Giant Gundam Statue is returning to Tokyo
Gundam is a cultural phenomenon in Japan and sells figures, video games and manga. To commemorate the 30th anniversary of the franchise, a life-sized Gundam statue was built in Tokyo back in July and attracted over four million visitors. It’s a non-moving, non-operational replica of the giant battle robot and as you can see from the picture above, it was quite impressive.
The statue was later moved to Shizuoka where manufacturer Bandai is operating a production factory for plastic models. It’s their main production facility, while the headquarters are in the Taito ward of Tokyo. The Tokyo Gundam became a temporary Shizuoka citizen on July 24 2010 and Bandai planned to show the statue until the end of the Shizuoka Hobby Fair on March 27, 2011.
The earthquake happened on March 11, 2011 and Shizuoka was within the quake zone. However, the statue didn’t suffer great damage and people were still able to see it until it was taken down according to the original plan.The Gundam robot was upgraded with more lights and a glowing sword when it was moved to Shizuoka. So if you’ve seen the 18 meter (60 feet) statue in Odaiba before, it will still be worth coming again.
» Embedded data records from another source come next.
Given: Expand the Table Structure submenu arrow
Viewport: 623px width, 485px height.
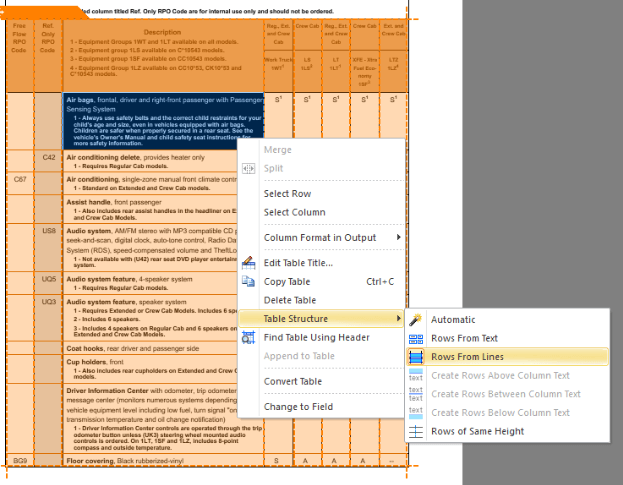Looking at the screenshot, I should 398,319.
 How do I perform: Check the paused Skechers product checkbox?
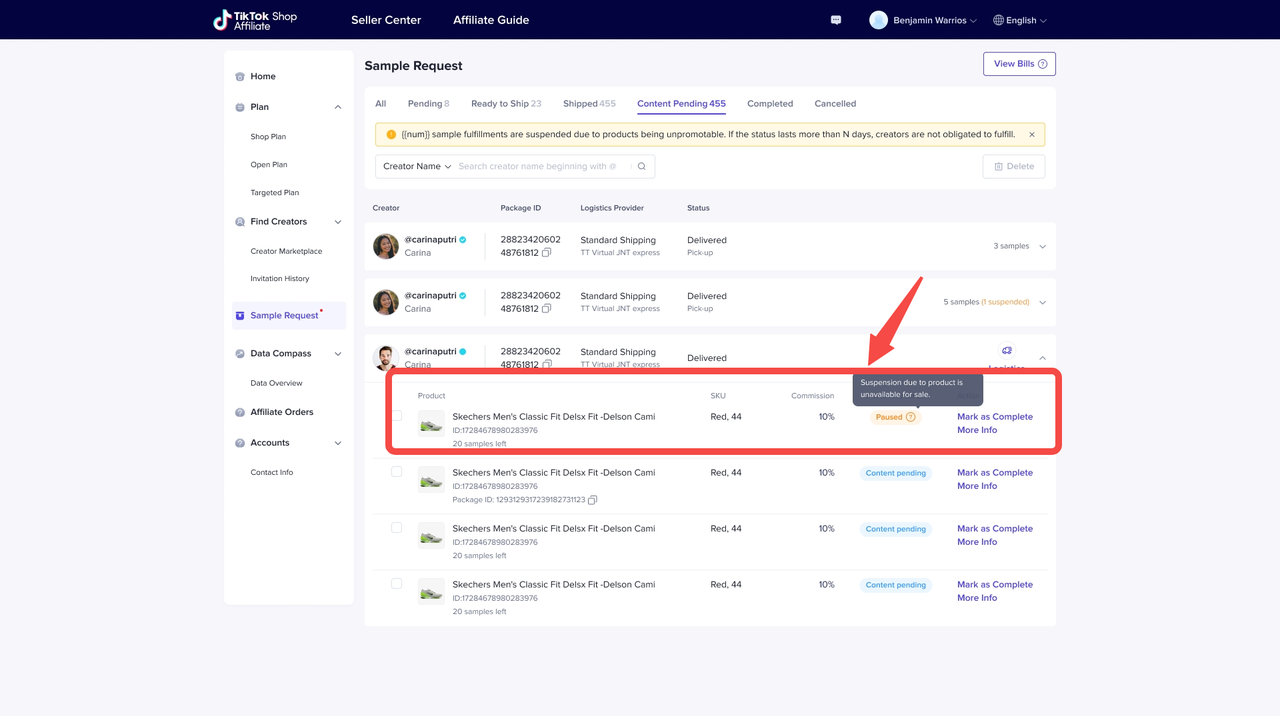pos(397,416)
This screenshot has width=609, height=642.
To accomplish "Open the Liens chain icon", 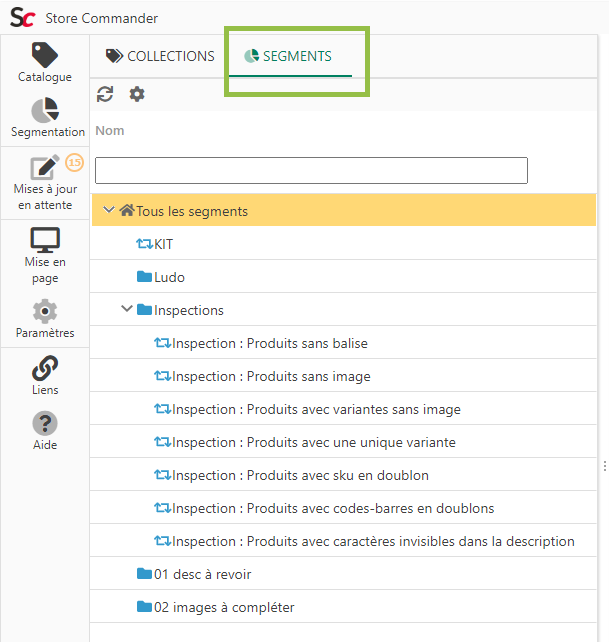I will (45, 368).
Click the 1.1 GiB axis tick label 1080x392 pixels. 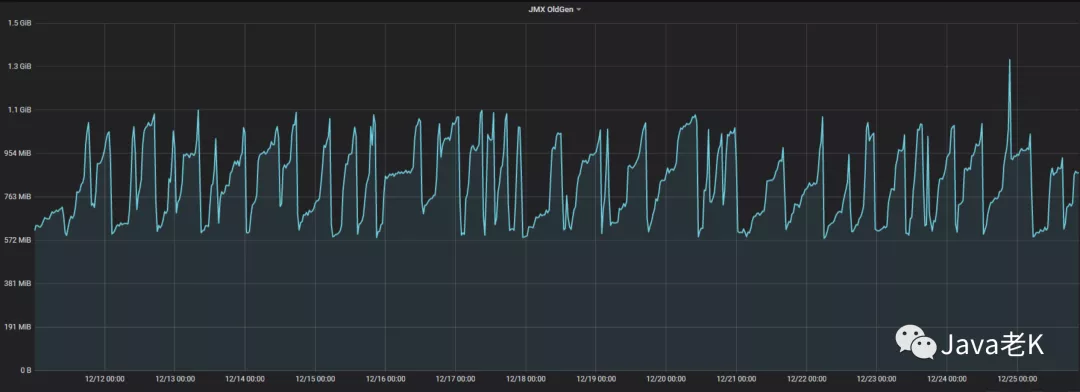pos(20,110)
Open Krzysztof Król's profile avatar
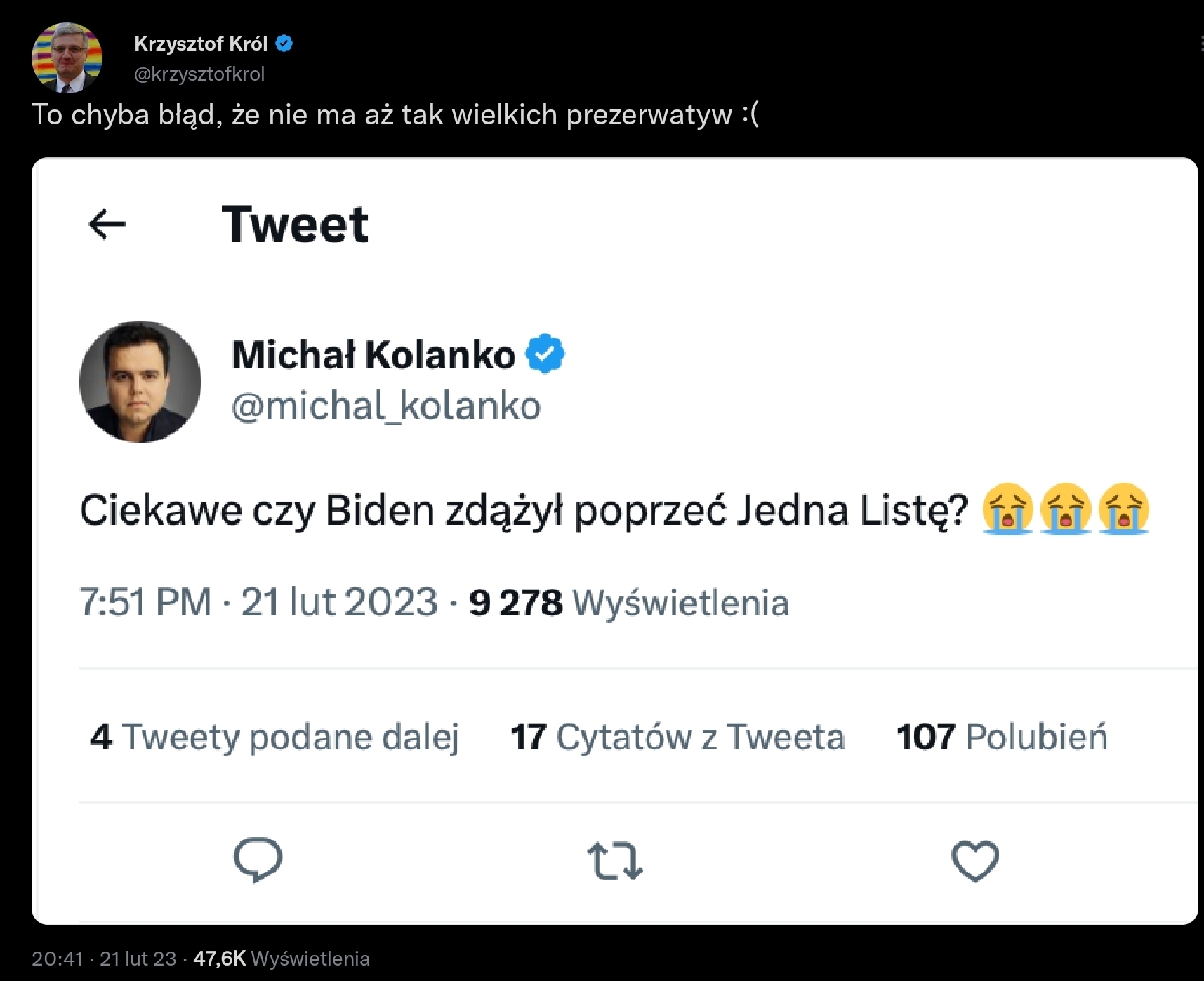Image resolution: width=1204 pixels, height=981 pixels. [67, 58]
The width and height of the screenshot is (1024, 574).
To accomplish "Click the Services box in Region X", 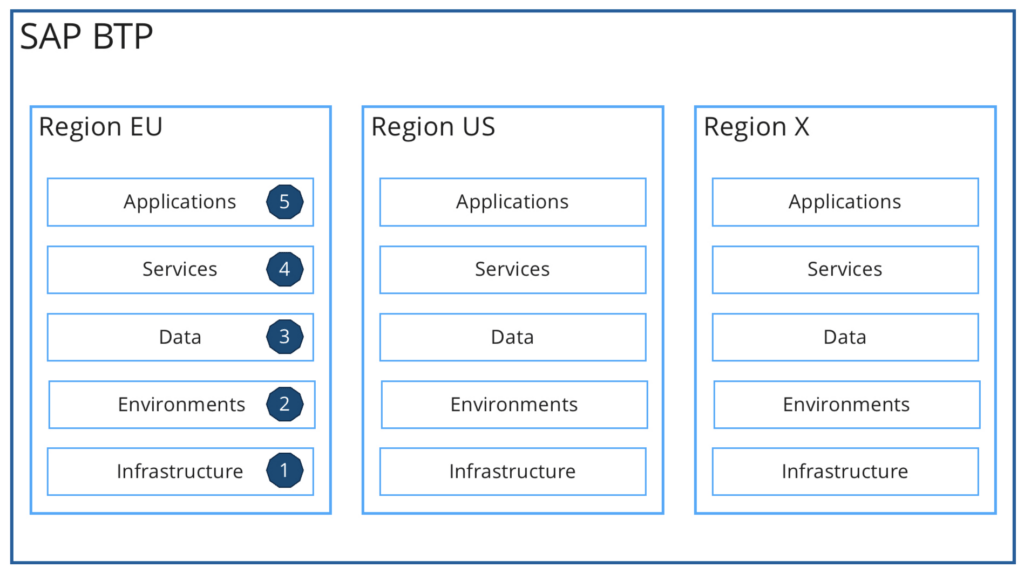I will 844,269.
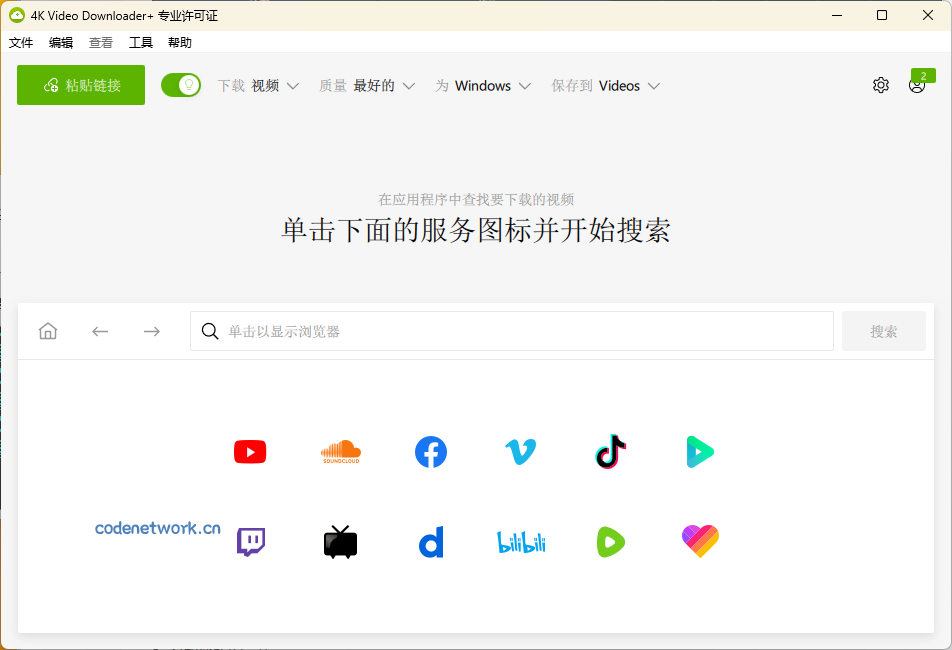
Task: Open the bilibili service
Action: pos(520,542)
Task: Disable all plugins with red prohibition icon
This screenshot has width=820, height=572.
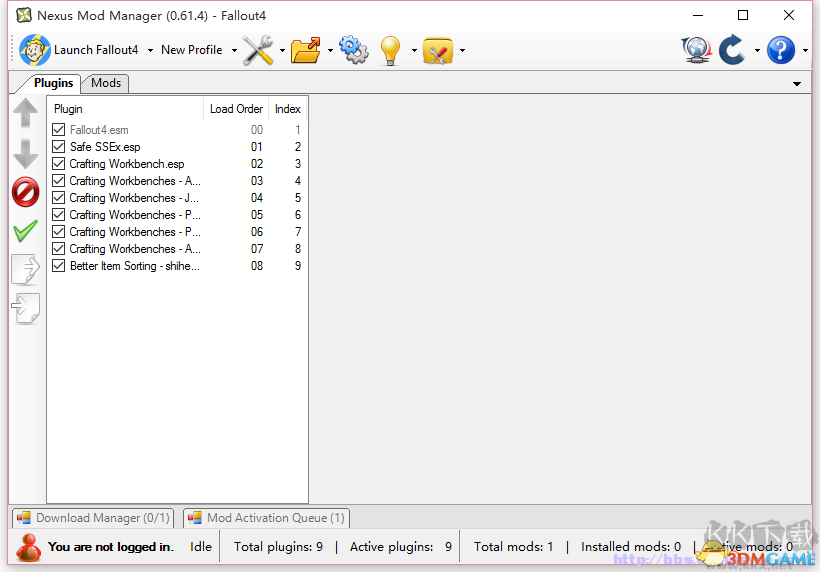Action: coord(26,192)
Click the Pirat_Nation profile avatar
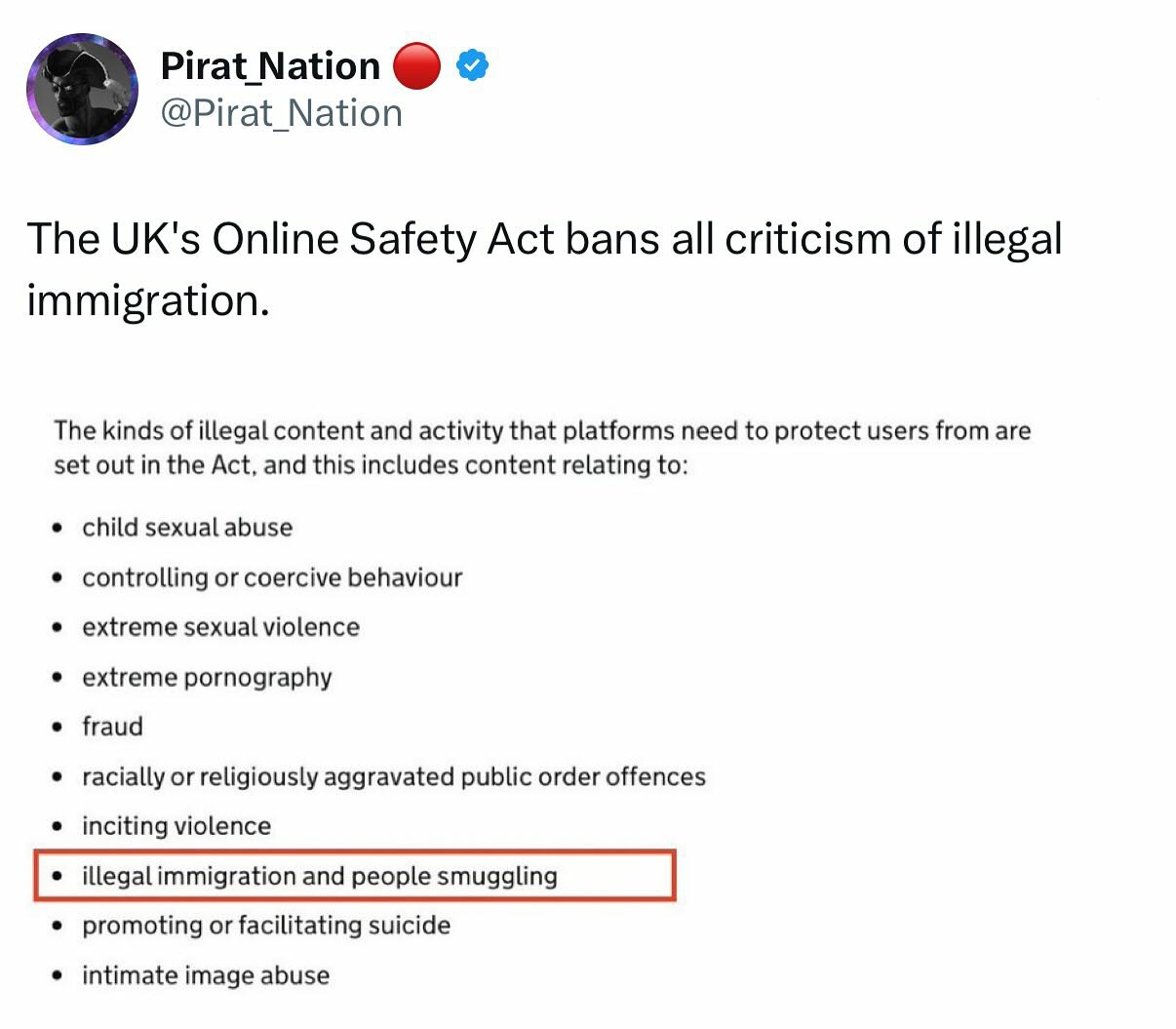 (82, 89)
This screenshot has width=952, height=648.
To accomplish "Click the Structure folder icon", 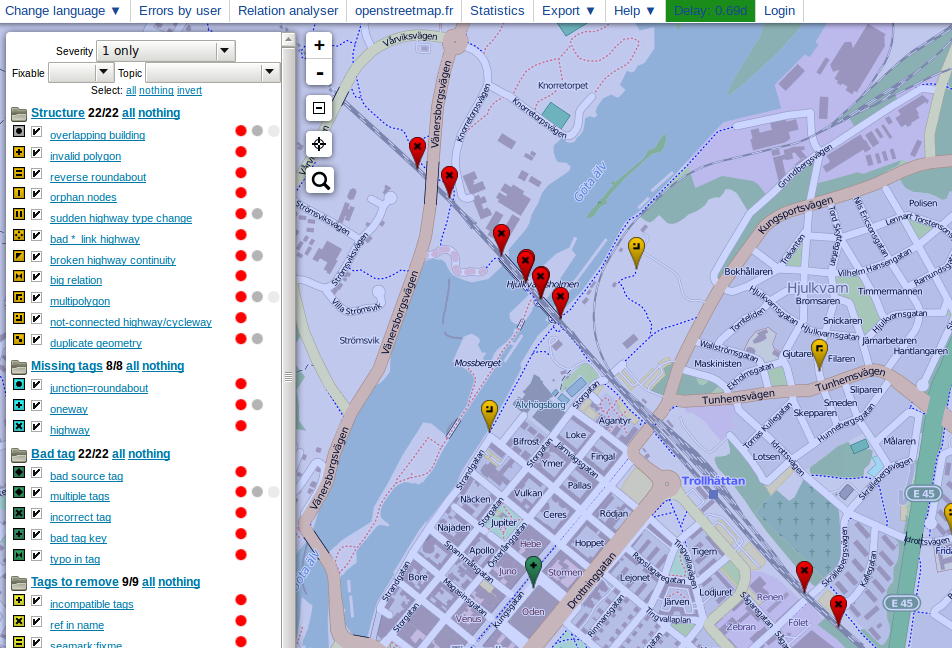I will pyautogui.click(x=19, y=114).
Maybe Bandai will come up with even more upgrades.
Gundam isn’t only an important franchise, it was also inspiration for many Japanese to study robotics. Their dream is of course to build a real Gundam robot in the future, although as a fighting machine, a somewhat man-shaped giant robot would probably not be the best idea. In 2008 SciencePortal – a site operated by the Japanese Science and Technology Agency – estimated that building a giant, functional Gundam would cost about one Billion US-Dollar (current exchange rate). This figure does not include labour cost, weaponry and finding a pilot able to control it.
So for now, Japan will likely continue building smaller robots. When the whole Japanese class went to a robot exhibition in Ueno there were of course Gundam figures as well.
The life-sized Gundam will be displayed in Odaiba, Tokyo next spring and will remain there until March 2013.